While some projects require large teams, productivity tends to be inversely proportional to team size, says Ryan Trout, cofounder and COO at lean project management system Leantime. That’s why keeping teams as small as possible is usually the best strategy. “When a team becomes too large, fitting in and agreeing become more important to team members than standing out and offering a practical and project-driven assessment of team needs. On a large team, team members may become lost in the system or left out of the conversation, and these factors may lead to a decline in the team’s overall productivity.”
We’ve seen this in the past when we’ve worked with clients that favor large teams. Because of their size, they were almost always inefficient. In fact, we’ve seen teams with almost 20 people doing one-quarter of the work that our smaller teams can accomplish.
The Right Roles at the Right Ratio
Large teams can be a problem. But unbalanced teams are an even bigger one. It’s common practice to have as many as seven or eight developers to one analyst, and this kind of ratio simply doesn’t work.
Our teams can be as small as three people, we strive for a 2:1 ratio of developers to analysts. That may seem unusual, but our analysts cover many different roles (business analysis, technical analysis and quality assurance); we’ve found this ratio leads to timely, well-executed successes.
Conversely, if you have a team of ten but only one of those people is an analyst, that person has to provide all of the requirements for nine developers, manage them and test their work. It creates a substantial bottleneck that slows the rate at which developers can deliver updates. Worse still, the analyst won’t be able to provide the level of detail needed for successful implementation, which means engineers could execute a task in any number of ineffective ways. That leads to more time being wasted rewriting that code.
Our preferred ratio of developers to analysts is even slightly smaller than the typical number found in agile and waterfall development teams. These sit at around 4:1 or 3:1 for agile and 8:1 in waterfall, writes Ajay Badri, a business solutions architect at Seilevel. The problem with these standard ratios, he says, is the strain they place on testing. Badri proposes two solutions: longer sprints and dedicated testing teams.
Another frequent solution is to employ a more junior analyst to handle quality assurance but we don’t think this is a good approach. Junior analysts typically don’t have the business acumen needed to qualify and sign-off work from engineers. It’s not something that can be learned from a standard operating procedure document, either.
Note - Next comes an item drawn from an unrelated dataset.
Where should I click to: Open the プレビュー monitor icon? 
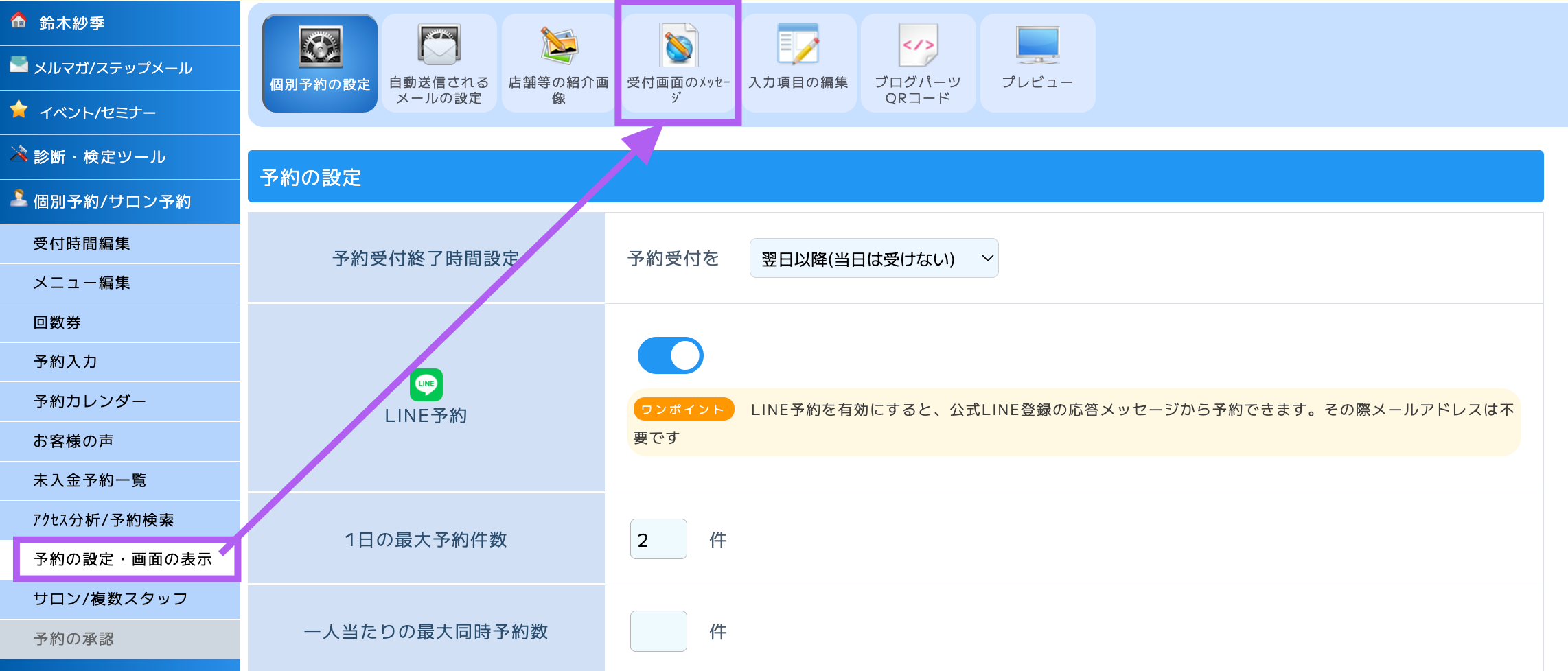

Senior analysts absorb so much information during conversations with clients that can’t be translated without slowing down projects. If you want to move fast, then the best — and the only —people to test whether development meets business goals are those who spend all of their time working with business executives.
The Right Experience
Effective development teams require the right mix of experience. It’s a Goldilocks scenario where you can’t have too many senior people or too many junior people; you have to get the balance just right.
Rather than stacking a team with highly experienced developers, Cliff White, vice president of engineering at mobile insurance technology company Cover, recommends aiming for a pyramid structure whereby a few senior developers sit at the top, several mid-level developers are underneath them and more junior developers are underneath them. “A pyramidal structure ensures the right proportion between these three layers,” he explains.
It may seem counterintuitive but you can have too many experienced and talented people on a job. When developing software, there are tasks that do require the attention and experience of senior people, but there will also be tasks that even the most junior developer can accomplish. Senior developers drive strategy and provide oversight, while junior devs execute.
Junior and mid-level employees need to work with more senior staff in order to learn and graduate to a senior position in the future. This kind of structure creates “healthy team dynamics,” writes Luca Rossi, head of engineering at Translated. “In the long run it leads to a better outcome than an all-senior team, while also being cheaper.”
Most companies build teams the wrong way. Throwing resources and people at a problem is rarely the best way to solve it. Smaller teams are more effective and balanced, and teams with a range of senior and junior employees are more productive.